Wednesday, May 5, 2010

I Told You So: The Unallotment Decision Was Predictable

The Minnesota Supreme Court’s unallotment decision was predictable. As I argued in a June 16, 2009 MinnPost op-ed, several constitutional and statutory arguments suggested that if Governor Pawlenty used unallotment to balance the budget as he promised, a court would find his action illegal.
The governor did what he promised and the Court found it illegal. In a 4-3 ruling, with Chief Justice Magnuson writing the majority opinion and casting the deciding vote, he crafted a classic opinion that actually is the model of judicial restraint. In reaching its decision, Magnuson noted that the Court could have ruled on either statutory or constitutional grounds but that since it could handle the matter by statute, it would not address the constitutional issues.
Then the court read the statute, sought its best to interpret it, found it vague, and then deferred to traditional rules of statutory interpretation to argue that it could not have been the intent of the legislature when it drafted the unallotment law to give the governor broad authority to use this power to balance the budget. A balanced budget instead was a prerequisite to using this power when there were unanticipated shortfalls. Those grounds did not exist here, the governor loses on statutory grounds. But both Justices Page and Paul Anderson in separate concurrences suggested that the governor might also have acted unconstitutionally and that the entire unallotment statute may be void.
But the unallotment decision is also narrow in the sense that it legally only affected the Minnesota Supplemental Aid–Special Diet Program; a mere few million out of the $2.7 billion unallotted. The decision does contain language suggesting all of the unallotment is void, but it technically will take additional lawsuits to overturn the governor’s actions.
Two questions remain: What's next given the opinion and who are the winners and losers as a result of the case?
What is next is that the governor and the legislature should consider the entire $2.7 billion unallotment illegal and assume that they need to fix it before session ends in few weeks. They should have planned for this decision but no one did. Now with just weeks to go there is no plan in place. Look to see either the legislature ratify the unallotment or suggest other cuts. They might try to raise taxes but there is no way the governor will support that.

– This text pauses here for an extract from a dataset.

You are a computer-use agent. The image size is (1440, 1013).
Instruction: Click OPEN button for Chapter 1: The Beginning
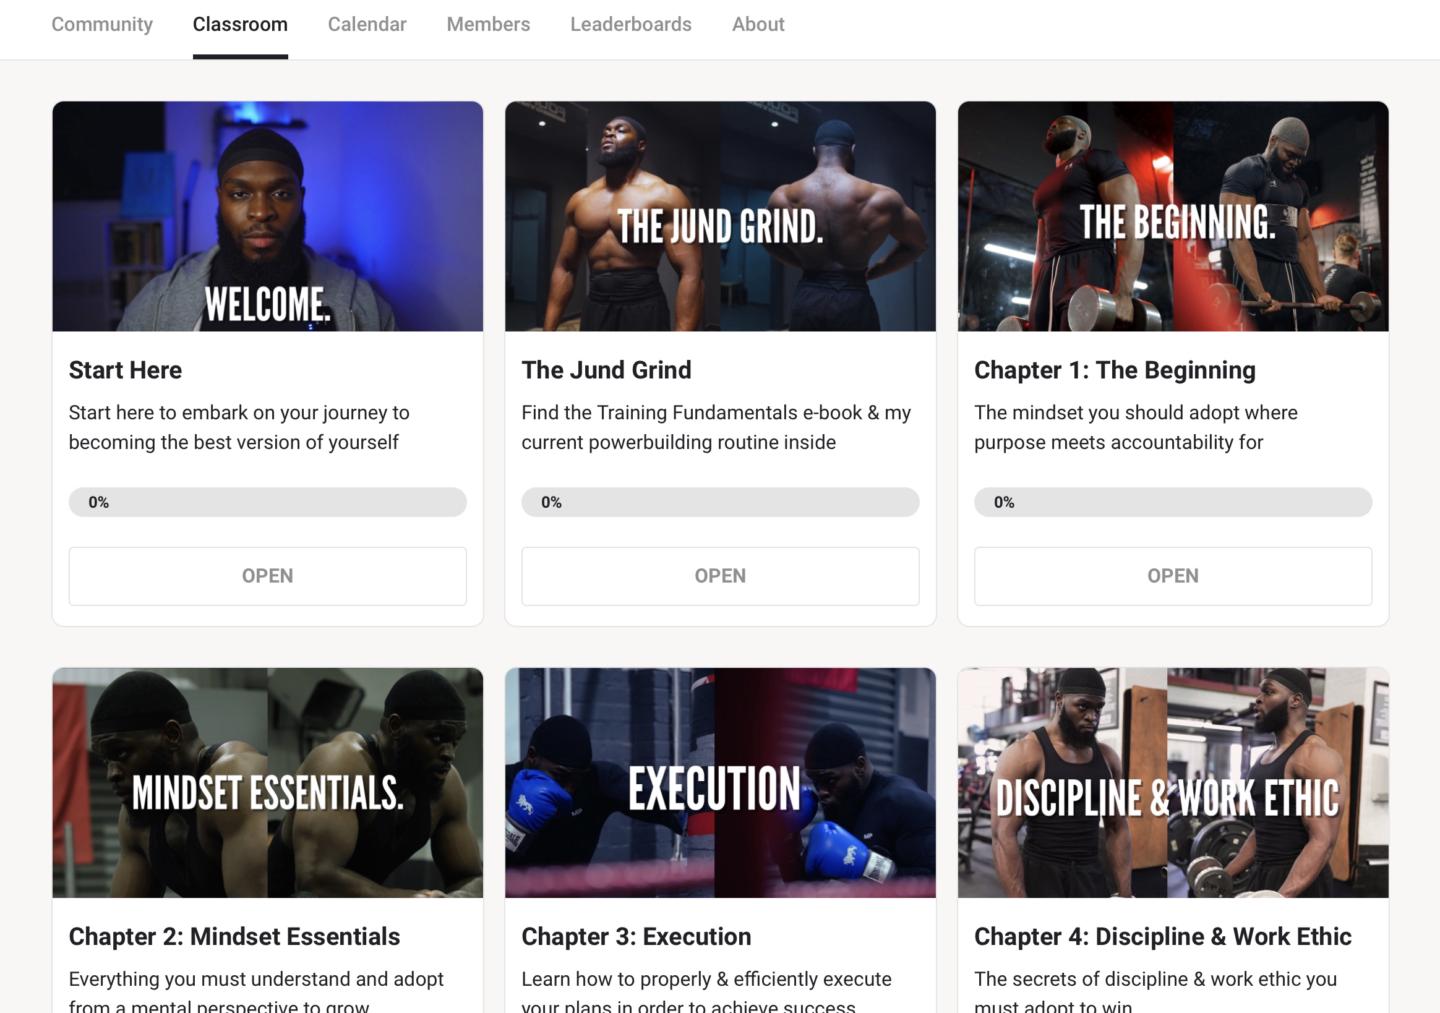point(1173,576)
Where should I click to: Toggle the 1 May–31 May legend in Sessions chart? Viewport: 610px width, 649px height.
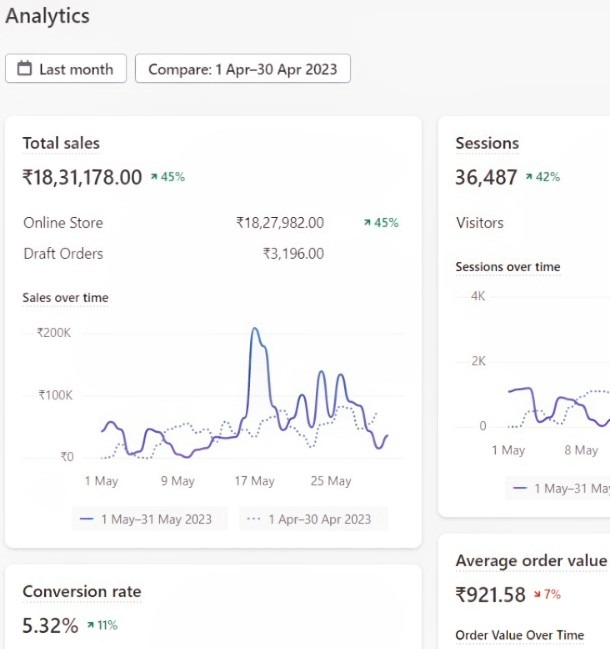click(x=560, y=488)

Unless the legislature backs down, look to see a suicide special session this year. The only thing that might change this is if the Republicans fear electoral reprisal from voters if they support cuts and they vote with Democrats out of raw political survival. The chances of this are slim.

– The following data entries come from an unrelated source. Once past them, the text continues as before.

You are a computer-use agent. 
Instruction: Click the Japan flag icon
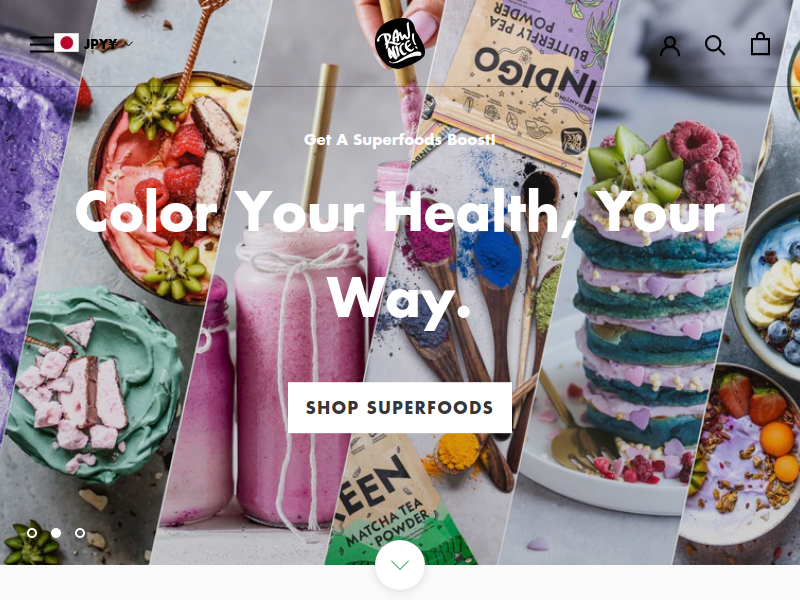pyautogui.click(x=66, y=43)
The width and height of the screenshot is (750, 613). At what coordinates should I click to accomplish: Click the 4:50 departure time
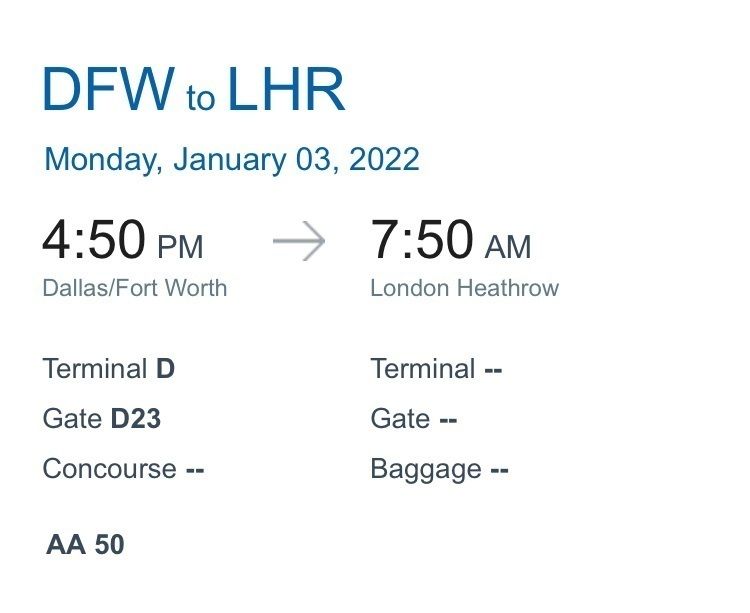(95, 241)
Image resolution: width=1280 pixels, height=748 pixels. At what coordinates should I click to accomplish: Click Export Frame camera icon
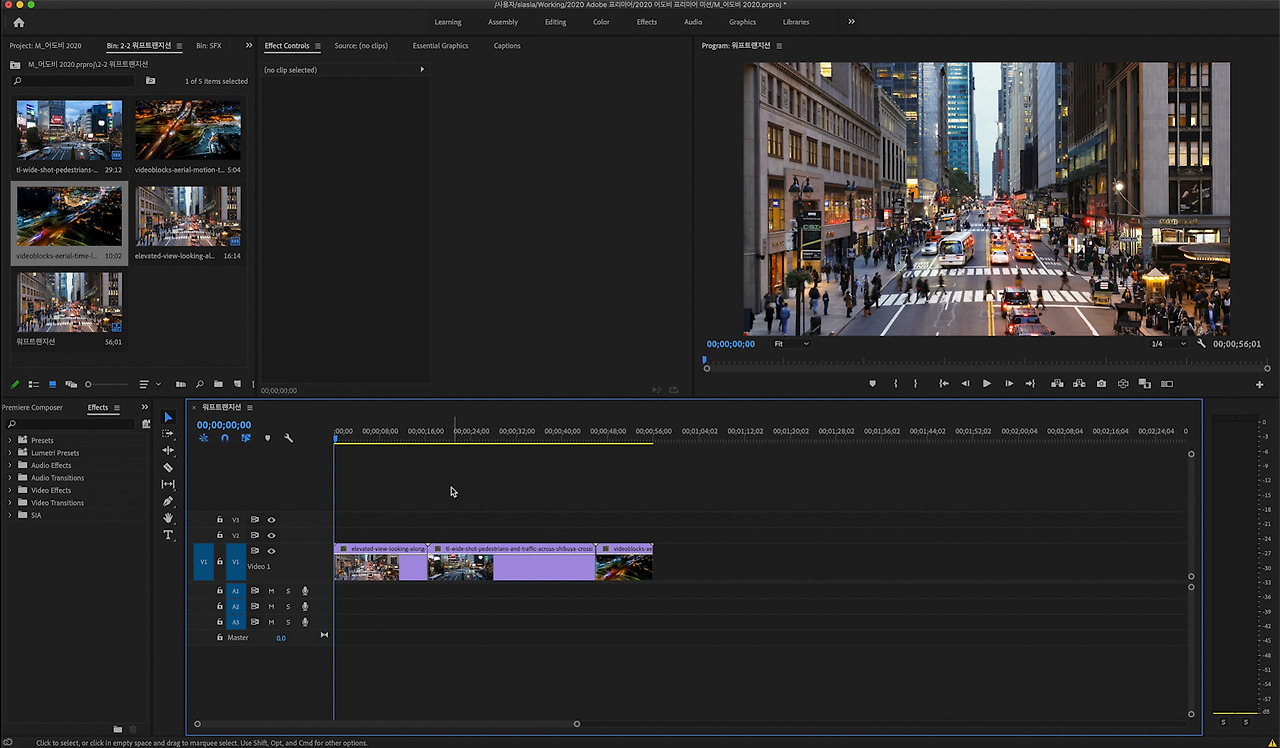tap(1101, 384)
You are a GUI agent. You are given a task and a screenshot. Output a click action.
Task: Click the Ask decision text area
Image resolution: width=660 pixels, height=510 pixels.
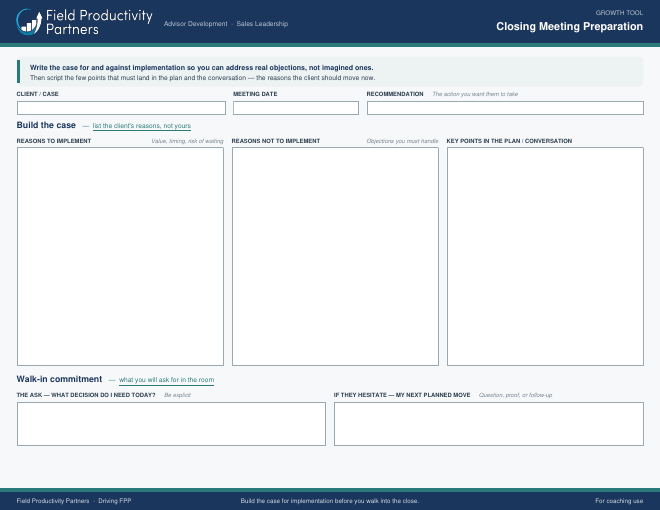171,424
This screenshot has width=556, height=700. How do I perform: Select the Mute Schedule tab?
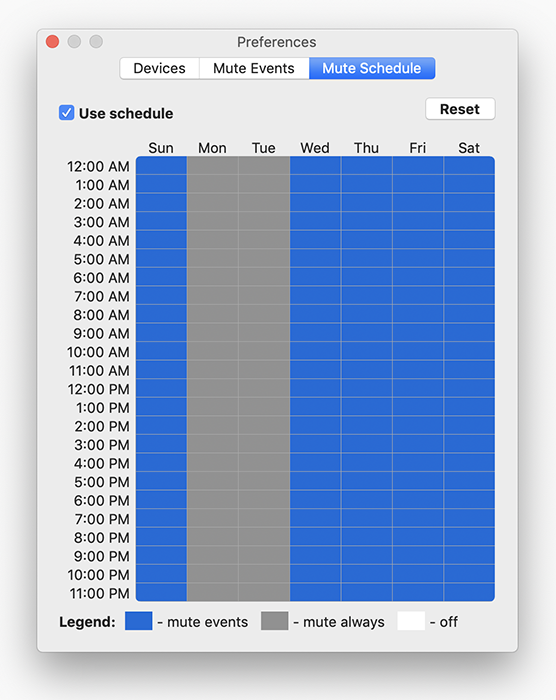[x=372, y=68]
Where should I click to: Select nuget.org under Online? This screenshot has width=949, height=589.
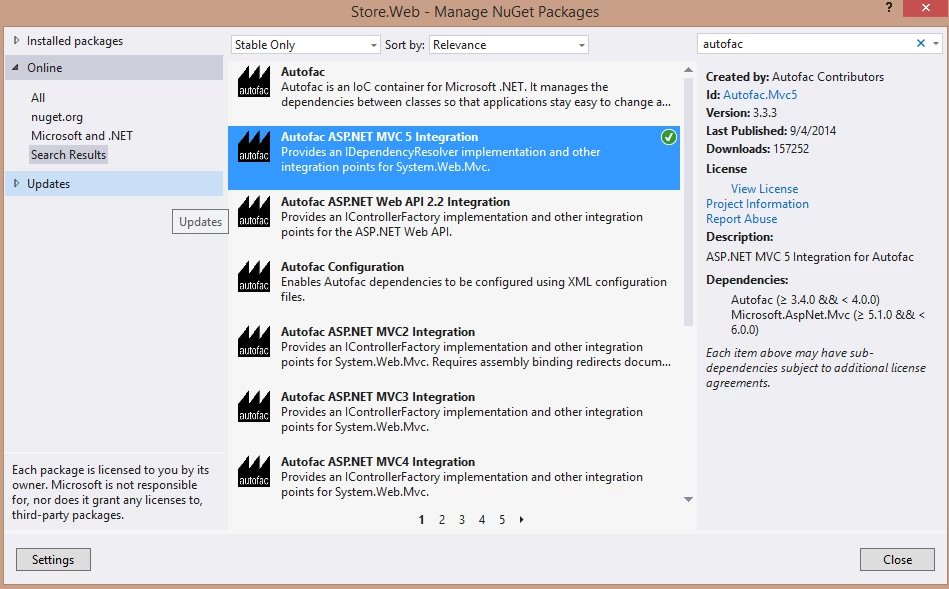pos(57,117)
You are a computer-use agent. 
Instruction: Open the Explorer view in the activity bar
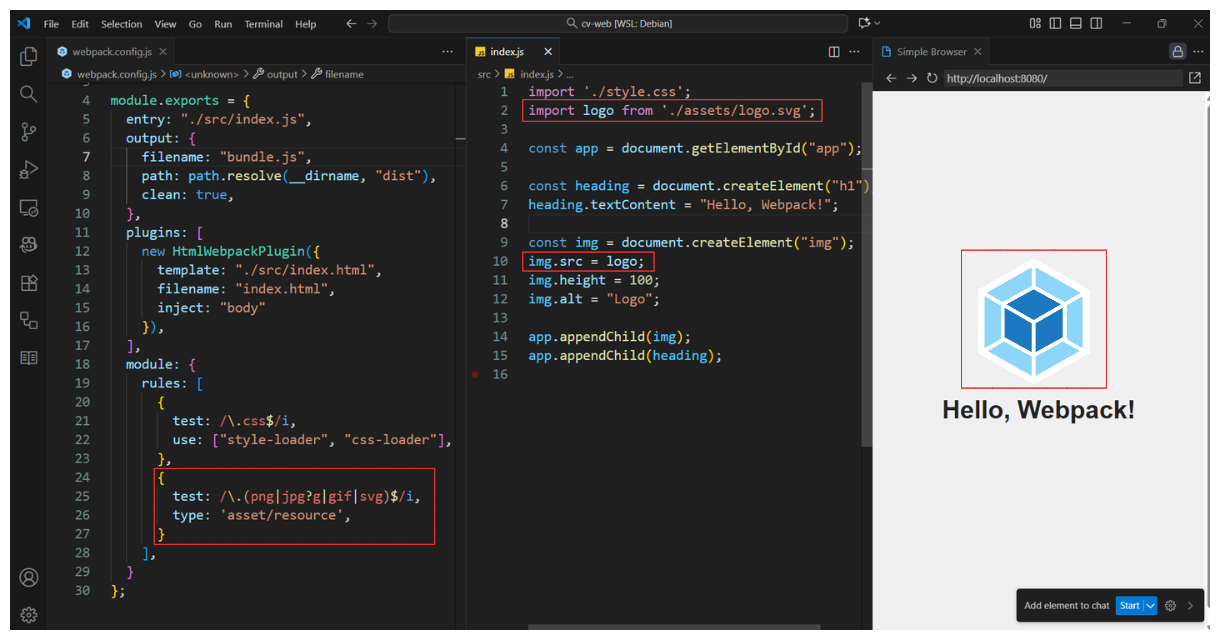(x=29, y=57)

Winners and losers? Of course the plaintiffs and Galen Robinson of Mid-Minnesota Legal Assistance are the major winners. They get their money for the diet program. They also brought the case when the DFL chickened out last year and decided not to go to court. But if the legislature ratifies the unallotment, their actions may be for naught.
The second winner is Chief Justice Magnuson. A former law partner of the governor who appointed him to the bench, Magnuson has spent nearly his entire time fighting the governor’s budget cuts to the judiciary. Unlike the other three Pawlenty appointees to the Supreme Court who supported the governor (possibly with dreams of getting named chief justice), Magnuson’s announcement before the case that he was stepping down from the Court liberated him to follow what the law told him to do. The final decision was 4-3, with the Chief Justice casting the deciding vote (as I predicted it would be). His decision will be remembered as a courageous one, marked with independence and integrity.

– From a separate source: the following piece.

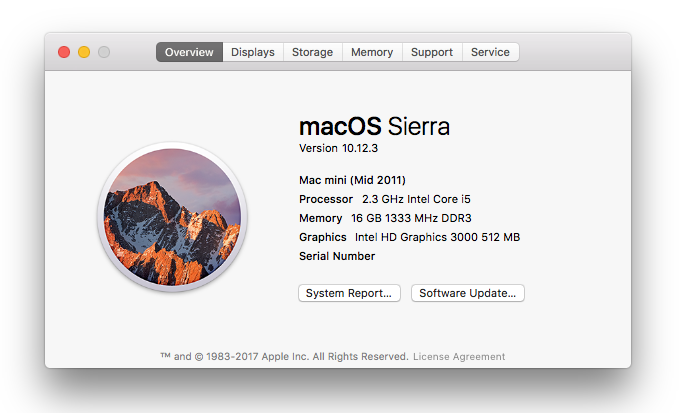Click the Serial Number label
The image size is (686, 413).
[337, 256]
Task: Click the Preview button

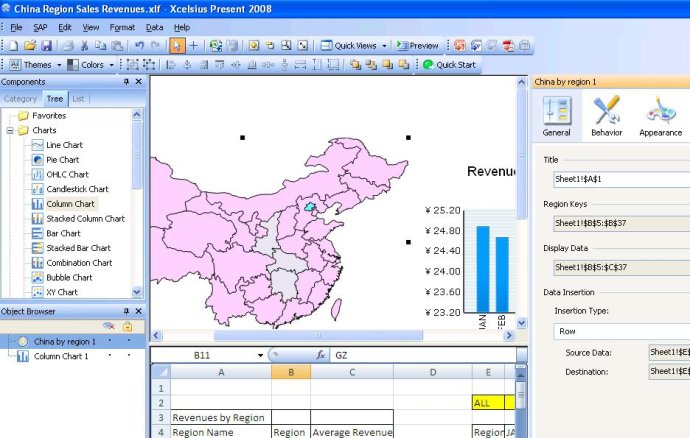Action: pos(417,46)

Now the losers. Pawlenty of course lost legally and politically. His macho use of unallotment last year was a presidential campaign signal about how he would act decisively with Congress to balance the budget without taxes. Now that the action is illegal, it is harder to see this as helping his already moribund presidential momentum. But Pawlenty’s official statement reacting to the Court decision demonstrated a lack of grace. He condemned the decision and said he disagreed with the Court but would comply. He could not accept that he did anything wrong.
The second loser is Speaker Margaret Anderson-Kelliher and the DFL. She and they opted not to challenge the unallotment last year and now look foolish. Now with the Speaker the DFL convention-endorsed candidate for governor, she is faced with numerous problems. The last thing she wanted politically was for the Court to do what it did. Whatever she does with the budget she will get the blame. As Speaker she is the face of the legislature and will be tagged with the final results. The last two years the governor has outflanked her politically. It is unlikely before this decision Pawlenty and the Republicans were going to make life easy for her, now it will be even worse as they seek to embarrass and politically damage her.
The third loser is Tom Emmer, the Republican gubernatorial candidate. He filed a brief in this case supporting the governor that was effectively rejected, and if he is elected governor, he will have one less tool at his budget disposal.
Finally, other losers include law professors David Stras and Michael Paulsen of the University of Minnesota and St. Thomas law schools. They filed a brief in this case drawing upon federal constitutional principles to defend the governor. They might know the U.S. Constitution but they did not understand Minnesota constitutional law. Then there was Patrick Robben, the governor’s legal counsel. His performance at the oral arguments in the case was awful; answering questioning more supportive of the other side than of the governor. He did nothing to help his boss int this case.
But the biggest loser in all this are the citizens of Minnesota. The State’s budget is a mess due to the political ambitions of its elected officials.